Defining data types
New datatypes with the data construct
data Weekday = Mo | Tu | We | Th | Fr | Sa | Su
This is an enumeration type. There are 7 constructors:
Mo, Tu, We, Th, Fr, Sa, Su :: Weekday
data Date = D Int Int Int -- year, month, day
This is a record type. It has a single constructor:
D :: Int -> Int -> Int -> Date
(Data) Constructors
Mo :: Weekday
D :: Int -> Int -> Int -> Date
False :: Bool
(:) :: a -> [a] -> [a]
(,) :: a -> b -> (a, b)
Just :: a -> Maybe a
- Constructors are constants or functions that can be used to construct terms on the right hand side of a declaration.
- They have types targetting the datatype they belong to.
- Constructors determine the shape of values – they are not reduced, but evaluate to themselves.
- We can pattern-match on constructors (and not on ordinary constants or functions).

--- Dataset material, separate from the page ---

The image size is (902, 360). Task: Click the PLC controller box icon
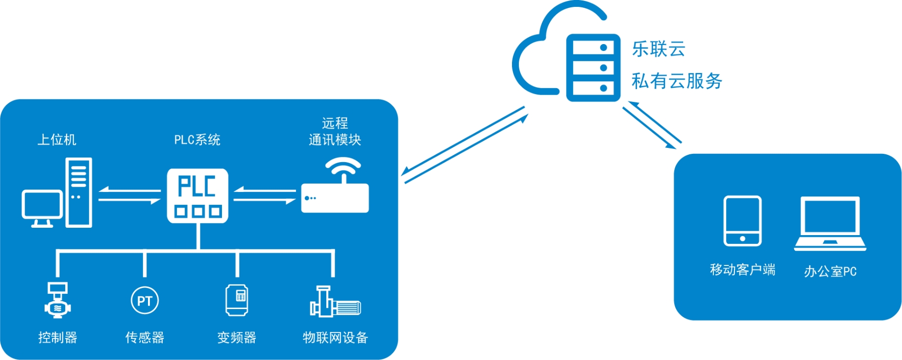click(197, 196)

Datatypes yield programming patterns
From the datatype definition, we can read off the standard design principle for functions over the datatype:
- For each constructor, make a case.
- Use the arguments of the constructor on the right hand side.
- Whenever the datatype is recursive, consider making the function recursive.
Booleans
data Bool = False | True
An enumeration type, like Weekday.
Two constructors, no recursion.
Example functions:
not :: Bool -> Bool
not False = True
not True = False
(&&) :: Bool -> Bool -> Bool
(&&) True True = True
(&&) __ = False
Tuples
data (a, b) = (a, b)
data (a, b, c) = (a, b, c)
Parameterized. One constructor each. No recursion. Built-in syntax.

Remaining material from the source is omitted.